When two brothers went out drinking for the first time in three years, the night ended in tragedy when a fight broke out, leaving one of them dead.
In April 1943 William Clare, a twenty year old naval seaman, returned to his family home in Grovehurst Avenue, Dovecot. On the 17th (a Saturday) he went to a pub with his 33 year old brother Patrick, a labourer who lived in a flat in Stockbridge Lane, and another friend.
The brothers left the pub at 10pm on good terms, walking ahead of their friend. However when he caught up, he found a crowd gathered around Patrick, who was lying on the pavement, his face bruised and battered. He was carried into a house to await the arrival of an ambulance, but he was declared dead on arrival at hospital.
The following morning William refused to believe it when told that Patrick had died.
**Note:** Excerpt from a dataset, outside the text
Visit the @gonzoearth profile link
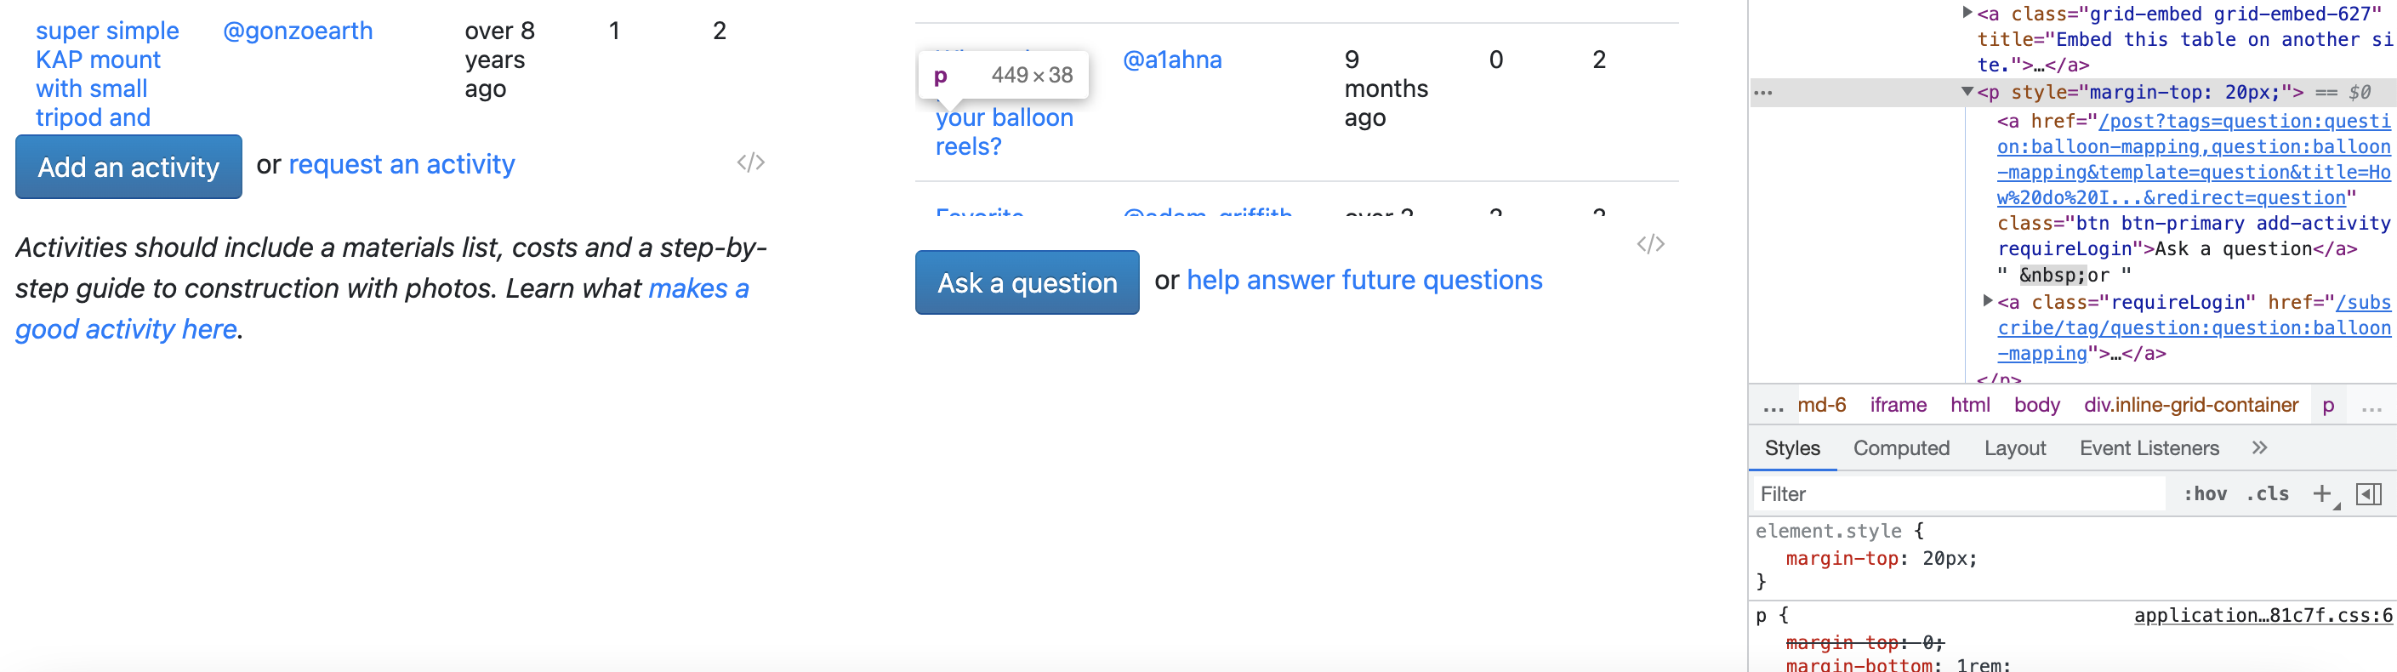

He attended a police station and said "I am the brother of the chap who was found dead. I don't know how it happened, we had a row and started fighting." William was charged with manslaughter but granted bail when he appeared in court on the Monday.
On 4th May William appeared at a committal hearing, where he was defended by Rose Heilbron. His statement was read out, in which he had said the brothers started fighting after disagreeing over whether William had leant Patrick £1 or 10 shillings in the pub. When William had left his brother, he was leaning against a tree and shouted that he wold see him the following day.
Dr Grace, who had carried out the postmortem, said that Patrick had bruising above his eye, cut on the nose and three teeth were knocked out. He believed that death was a result of shock due to a contused wound on the jaw. After prosecutors acknowledged that William had cuts to his face, Miss Heilbron submitted that it was a most distressing case but that it was an accident and there was no case to answer.
Dismissing the charge, the presiding magistrate Mr Worrall said "This is one of the most unhappy cases that has come before my court."